Pann, a couple of years later, left the Bezalel school and Bekker, feeling a void, set out for Paris to continue his studies. Progress was slow, the boy making his way the best he could through Turkey and the Baltic states. The war overtook him stranded in Sofia, the capital of Bulgaria. He did some carvings in wood and metal, an art he had learned in Palestine, and offered them for sale. They happened to fall under the eye of the official engraver for the court of Rumania, who offered him a job in Bucharest. The artisans he had been employing were Germans who had been called home to enlist in the Kaiser’s armies.

 

Bekker stayed in Bucharest throughout the war, designing coins and medals and engraving plates for all sorts of official papers. He indulged his tastes for “higher art” by caring portraits in ivory. Among these, commissioned by the government, was one of Queen Marie and another of Prince Bogdan. He also did, on royal command, two plaques for the tomb of the deceased king.

 

At the finish of the war, Bekker returned to Palestine to visit his family, and then set out a second time for Paris, again visiting the various  ghettos en route. He stayed in Paris only a short time, his money being nil. Within an hour or so after he reached Paris, he was in the Louvre, much to the amusement of some “advanced” artists he afterward met, who told him they had been in Paris four or five years and had yet to visit that mausoleum of art.

 

Bekker managed to get to London and then sailed for America, landing at Boston. He found some carving to do for a living, and later he did some portraits, including a wooden image of Gov. Cox, which is now in the permanent collection of the Massachusetts state capitol.

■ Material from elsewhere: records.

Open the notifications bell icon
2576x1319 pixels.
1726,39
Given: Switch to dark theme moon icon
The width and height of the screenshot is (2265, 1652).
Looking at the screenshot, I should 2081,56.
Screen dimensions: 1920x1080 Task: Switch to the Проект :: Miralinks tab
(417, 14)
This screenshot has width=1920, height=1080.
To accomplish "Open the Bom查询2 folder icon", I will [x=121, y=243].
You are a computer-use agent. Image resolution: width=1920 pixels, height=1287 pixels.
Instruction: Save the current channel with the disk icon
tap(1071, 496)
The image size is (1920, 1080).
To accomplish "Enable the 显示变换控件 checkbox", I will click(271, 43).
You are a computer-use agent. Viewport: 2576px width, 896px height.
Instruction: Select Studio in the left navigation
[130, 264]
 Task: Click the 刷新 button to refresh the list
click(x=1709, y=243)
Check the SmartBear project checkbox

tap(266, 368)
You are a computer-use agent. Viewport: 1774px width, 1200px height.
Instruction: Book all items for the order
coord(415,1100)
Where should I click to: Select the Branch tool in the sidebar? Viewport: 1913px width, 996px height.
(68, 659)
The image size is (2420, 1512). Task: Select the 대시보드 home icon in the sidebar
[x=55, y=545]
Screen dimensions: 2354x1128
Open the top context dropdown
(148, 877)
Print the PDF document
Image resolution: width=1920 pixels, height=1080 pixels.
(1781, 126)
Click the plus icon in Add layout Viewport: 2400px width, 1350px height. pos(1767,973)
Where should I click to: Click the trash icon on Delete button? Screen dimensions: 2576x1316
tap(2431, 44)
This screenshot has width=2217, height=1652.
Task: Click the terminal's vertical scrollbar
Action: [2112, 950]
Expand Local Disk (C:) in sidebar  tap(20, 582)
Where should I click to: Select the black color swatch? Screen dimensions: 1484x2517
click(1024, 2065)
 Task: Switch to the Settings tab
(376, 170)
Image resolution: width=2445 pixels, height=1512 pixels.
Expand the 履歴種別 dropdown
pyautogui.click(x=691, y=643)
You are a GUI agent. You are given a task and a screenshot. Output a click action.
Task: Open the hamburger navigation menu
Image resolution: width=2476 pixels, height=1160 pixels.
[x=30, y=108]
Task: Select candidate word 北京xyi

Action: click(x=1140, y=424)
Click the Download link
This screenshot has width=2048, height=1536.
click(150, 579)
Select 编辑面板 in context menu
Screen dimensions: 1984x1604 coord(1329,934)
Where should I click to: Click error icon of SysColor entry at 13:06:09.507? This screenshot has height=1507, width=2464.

After a while, desiring to see America, he wandered west, ultimately reaching Denver. Here, he settled down for a time and married, and it was from Denver he was sent as temporary rabbi to a congregation at Casper, Wyo. Bekker tells with a laugh how disappointed were some of the faithful because he had no beard, but a round boyish face. However, being eloquent, even in conversation when his emotions are stirred, Bekker, in this first address, delivered in Hebrew, tamed with his oratory, the most belligerent of his critics, bringing tears to the man’s eyes.

 

In Denver, too, he won a prize for a carving in an art show at the Colorado State Fair at Pueblo.

 

But while the west liked his work well enough to keep him and his family, now increased by a son and a daughter, in food and clothing, Bekker missed his Jewish “types” who supplied him with inspiration for the work nearest his heart. So he came to Chicago, and he has been here ever since, carving, painting, making linoleum cuts, and etching.

 

Two portfolios, one of linocuts and the other of dry points, both dealing intimately with the Jews he knows and loves so well, have been published since he came to Chicago.